Word and item position data
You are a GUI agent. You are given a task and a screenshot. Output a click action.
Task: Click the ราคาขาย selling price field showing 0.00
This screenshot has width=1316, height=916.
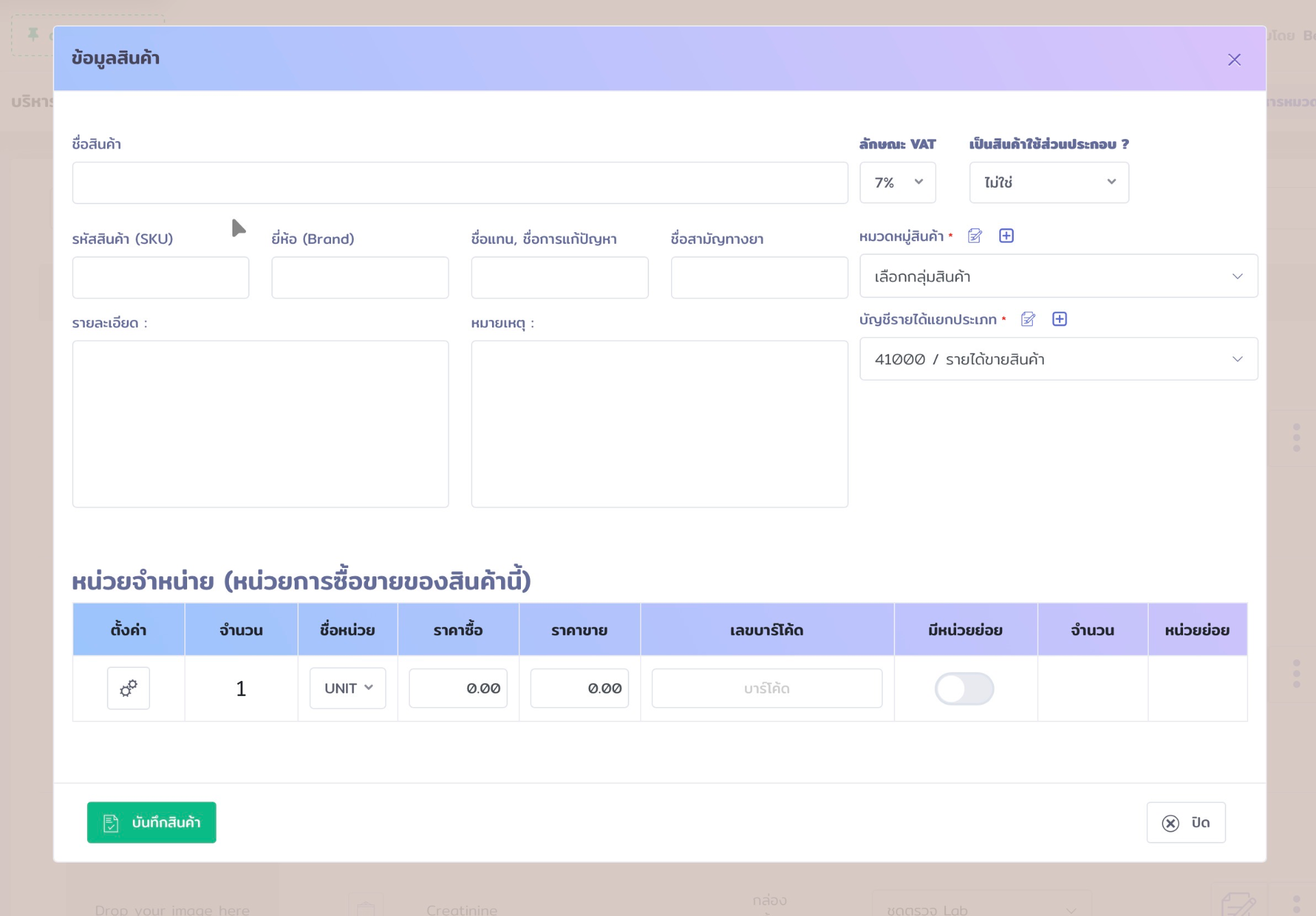click(579, 688)
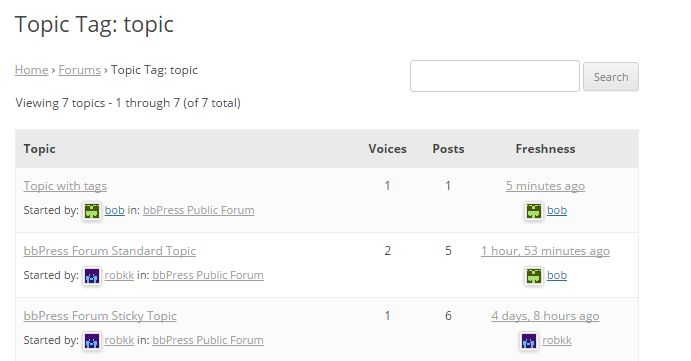Open the Home breadcrumb link

(31, 70)
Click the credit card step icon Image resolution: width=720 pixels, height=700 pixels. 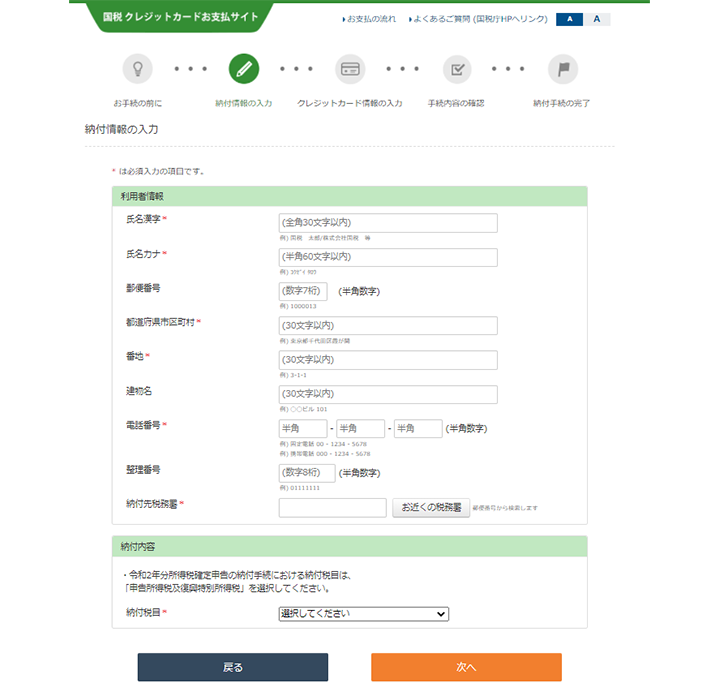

• What you need to do:
Arrange every line of the entries above as a numbered list, skipping any blank lines. Leave the pictures out.

• Reply:
1. You are a GUI agent. You are given a task and a screenshot. Output a click action.
2. Task: Click the ราคาขาย selling price field showing 0.00
3. This screenshot has width=1316, height=916.
4. click(579, 688)
5. Open the Home breadcrumb link
6. (31, 70)
7. Click the credit card step icon Image resolution: width=720 pixels, height=700 pixels. 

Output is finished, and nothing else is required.